The Reserve Bank of India (RBI), the central institution responsible for monetary policy in the country, has recently made headlines. The RBI issued a statement announcing that it had rejected three applications to establish Small Finance Banks (SFBs). These applications did not meet the criteria needed for in-principle approval. It should be noted that the RBI received nearly twelve applications in total under the guidelines for ‘on-tap’ Licensing of Universal Banks and SFBs.

Understanding Small Finance Banks

In India, Small Finance Banks (SFBs) form an important category of banks. These financial institutions cater largely to the underserved sections of the society, such as small businesses, farmers, micro and small industries, and the unorganized sector. Providing basic banking facilities and credit is their primary mandate. A few examples of existing SFBs are Capital Small Finance Bank, Ujjivan, and Utkarsh.

Like commercial banks, SFBs too have to comply with the prudential norms and regulations laid down by the RBI. This includes maintaining of Cash Reserve Ratio (CRR) and Statutory Liquidity Ratio (SLR). In case an SFB wishes to upgrade into a universal bank, it must prove its satisfactory performance for at least five years.

Concept of On-Tap Licensing

“On-tap” Licencing is essentially a term that suggests the RBI’s window for obtaining bank licences is open throughout the year. This means that the RBI is prepared to accept applications and issue licences anytime.

The Monetary Tools: CRR and SLR

Cash Reserve Ratio (CRR) and Statutory Liquidity Ratio (SLR) are vital tools of monetary policy used by central banks. CRR mandates commercial banks to hold a certain minimum amount of deposit as reserves with the central bank. On the other hand, SLR is the minimum portion of deposits that a commercial bank must keep in the form of cash, gold, or other approved securities.

Eligibility Criteria to Establish SFBs

A range of entities can apply to set up an SFB. Resident individuals or professionals with at least 10 years of experience in banking and finance at a senior level are eligible. Companies and societies controlled by residents can also apply. Other entities such as microfinance institutions, non-banking financial companies (NBFCs), local area banks, payment banks, and Urban Cooperative Banks (UCBs) can convert into Small Finance Banks as well, provided they comply with guidelines.
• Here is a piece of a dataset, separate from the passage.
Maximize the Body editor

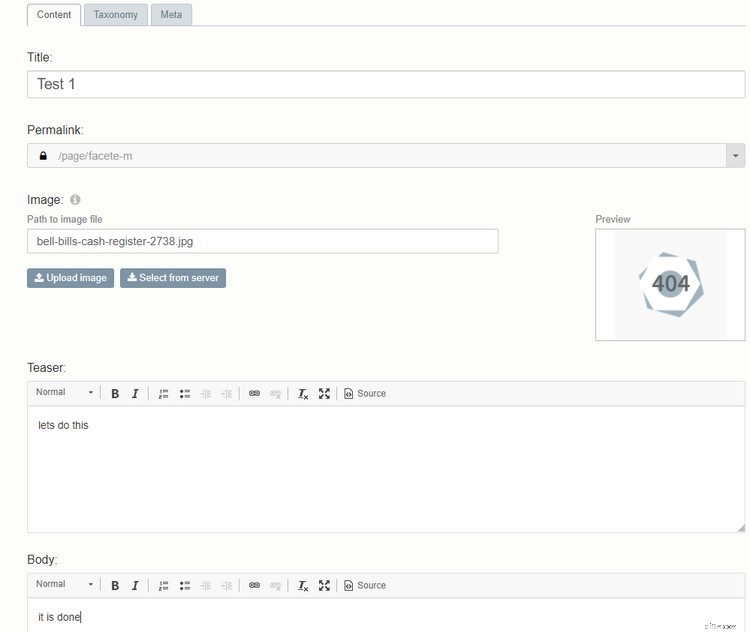tap(324, 586)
Capital Requirements and Priority Sector Lending

To establish an SFB, the minimum paid-up voting equity capital requirement is Rs.200 crore. Notably, the SFBs have to allocate 75% of their total net credit to priority sector lending. Additionally, half of their loan portfolio has to constitute advances up to Rs 25 lakh.

Branch Network and Regulation

SFBs are expected to set up their branches primarily in unbanked and underbanked areas mainly focusing on rural and semi-urban regions. At least 25% of their branches should be in unbanked rural areas. They need to register as public limited companies under the Companies Act 2013 and obtain a license under section 22 of Banking Regulation,1949. The main regulations governing them include the Banking Regulation Act,1949, and RBI Act,1934.

Previous Year Questions in UPSC Civil Services Exam

In the 2017 UPSC Civil Services Examination, one of the questions asked was about the purpose of setting up Small Finance Banks in India. The options given were supplying credit to small business units, supplying credit to small and marginal farmers, and encouraging young entrepreneurs to set up business, particularly in rural areas. The correct answer was the first and second options.